Pia Rönicke & Nanna Debois Buhl
Copenhagen Landscape Lectures Spring 2018
”Outside the Garden” is the title of two events in the Copenhagen Landscape Lectures held at IGN, Institute for Geoscience and Nature Resource Management, in the section for Landscape Architecture and Planning. These lectures feature four artists that all relate to different landscapes in their works, and there will be two artists in dialogue at each lecture; Maria Finn & Camilla Berner 26.2, and Pia Rönicke & Nanna Debois Buhl 23.4.
The methods and tools by which we document our interaction with certain landscapes, be it urban nature in Copenhagen, man made sand dunes in Køge or rare plants in Mexico, are an integral part of the works developed by these artists. But what these works also have in common is an awareness of how the interplay between developers, users, as well as explorers, defines how we label these places.

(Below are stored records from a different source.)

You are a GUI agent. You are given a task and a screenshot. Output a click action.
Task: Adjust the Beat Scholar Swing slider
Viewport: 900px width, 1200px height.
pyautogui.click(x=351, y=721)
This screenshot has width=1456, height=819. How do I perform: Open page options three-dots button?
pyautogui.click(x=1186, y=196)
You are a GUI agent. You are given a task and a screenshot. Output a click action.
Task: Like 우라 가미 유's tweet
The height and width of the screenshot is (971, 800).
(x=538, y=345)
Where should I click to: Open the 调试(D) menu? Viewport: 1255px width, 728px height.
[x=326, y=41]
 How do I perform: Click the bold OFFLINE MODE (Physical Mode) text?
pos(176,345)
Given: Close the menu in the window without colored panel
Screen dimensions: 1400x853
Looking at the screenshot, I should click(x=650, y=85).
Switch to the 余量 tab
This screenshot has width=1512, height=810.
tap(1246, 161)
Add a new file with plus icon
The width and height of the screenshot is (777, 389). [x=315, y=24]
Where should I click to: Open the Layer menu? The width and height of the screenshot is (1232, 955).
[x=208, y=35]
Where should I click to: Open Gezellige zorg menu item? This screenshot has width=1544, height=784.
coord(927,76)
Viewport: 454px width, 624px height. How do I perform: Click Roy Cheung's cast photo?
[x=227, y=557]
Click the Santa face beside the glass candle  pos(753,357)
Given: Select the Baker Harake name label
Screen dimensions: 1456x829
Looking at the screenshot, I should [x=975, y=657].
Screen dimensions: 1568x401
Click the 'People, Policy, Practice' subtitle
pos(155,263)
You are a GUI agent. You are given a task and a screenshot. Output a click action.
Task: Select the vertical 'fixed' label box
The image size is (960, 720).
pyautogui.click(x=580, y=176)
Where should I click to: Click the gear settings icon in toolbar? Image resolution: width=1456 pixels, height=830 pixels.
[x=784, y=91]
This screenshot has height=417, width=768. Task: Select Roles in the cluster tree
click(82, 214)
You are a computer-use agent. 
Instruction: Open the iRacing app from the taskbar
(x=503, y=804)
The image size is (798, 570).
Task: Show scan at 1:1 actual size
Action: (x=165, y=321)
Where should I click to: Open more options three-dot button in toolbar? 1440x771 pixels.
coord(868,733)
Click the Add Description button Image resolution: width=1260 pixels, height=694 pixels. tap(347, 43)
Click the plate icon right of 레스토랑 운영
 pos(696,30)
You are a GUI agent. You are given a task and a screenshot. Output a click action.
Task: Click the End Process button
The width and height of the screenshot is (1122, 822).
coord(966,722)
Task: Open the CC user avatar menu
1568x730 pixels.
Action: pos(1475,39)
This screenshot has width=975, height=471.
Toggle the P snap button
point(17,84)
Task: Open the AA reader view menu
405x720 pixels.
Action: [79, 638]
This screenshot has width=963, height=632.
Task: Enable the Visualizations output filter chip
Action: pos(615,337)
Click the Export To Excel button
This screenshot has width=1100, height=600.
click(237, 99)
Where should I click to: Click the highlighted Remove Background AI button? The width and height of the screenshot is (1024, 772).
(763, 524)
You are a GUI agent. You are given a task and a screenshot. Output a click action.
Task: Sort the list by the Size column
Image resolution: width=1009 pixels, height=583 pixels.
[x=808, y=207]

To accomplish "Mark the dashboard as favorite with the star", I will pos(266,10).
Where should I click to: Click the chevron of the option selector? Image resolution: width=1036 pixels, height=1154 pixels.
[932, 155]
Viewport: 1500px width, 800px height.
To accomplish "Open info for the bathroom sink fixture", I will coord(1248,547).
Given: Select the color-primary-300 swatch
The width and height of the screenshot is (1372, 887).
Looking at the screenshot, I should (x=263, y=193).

April 23 at 16:00 Pia Rönicke & Nanna Debois Buhl
Auditorium von Langen
The lectures take place at The Department of Geosciences and Natural Resource Management (IGN), Rolighedsvej 23, 1958 Frederiksberg C, and are open for all. The events are followed by an informal reception.
Rönicke presented in her exhibition “The Cloud Document” at Overgaden in 2017 the result of her research about the Danish botanist Frederik Liebmann’s journey to Mexico 1841 – 43, where he collected over 50.000 plants. To update his research and the tools that he used, Rönicke her self travelled to Mexico, where she, together with two Mexican botanists, collected the same kind of plants that Liebmann had found, as well as additional species. These were gathered in a similar manner as Liebmann used, with visual DNA registrations of the plants as an addition to the dried examples. Furthermore Rönicke documented the trip into this landscape in a dual projected video, and presented together, the different forms of documentation raise questions concerning representation, authenticity and memory.
Nanna Debois Buhl
Debois Buhl has in her work “intervals and forms of stones of stars” mapped the environment in Køge Bay Beach Park, a large man-made beach landscape, with tools that were used in the early stages of photography. William Henry Fox Talbot used cameraless photographic methods to depict objects such as plants, and August Strindberg experimented with “celestograms” with which he hoped to capture the stars. Debois Buhl uses these cameraless techniques to capture plants, insects, and particles in the landscape in Køge Bay Beach Park today, and in this process opens up for thoughts on the human intervention in this area. The historic photographic methods make us rediscover the content of the landscape and question how it came to appear the way it does today. Through photographs, field notes, and conversations, her artist’s book “intervals and forms of stones of stars” further unfolds the reflections on this anthropocene biotope, its botany, and its cultural context.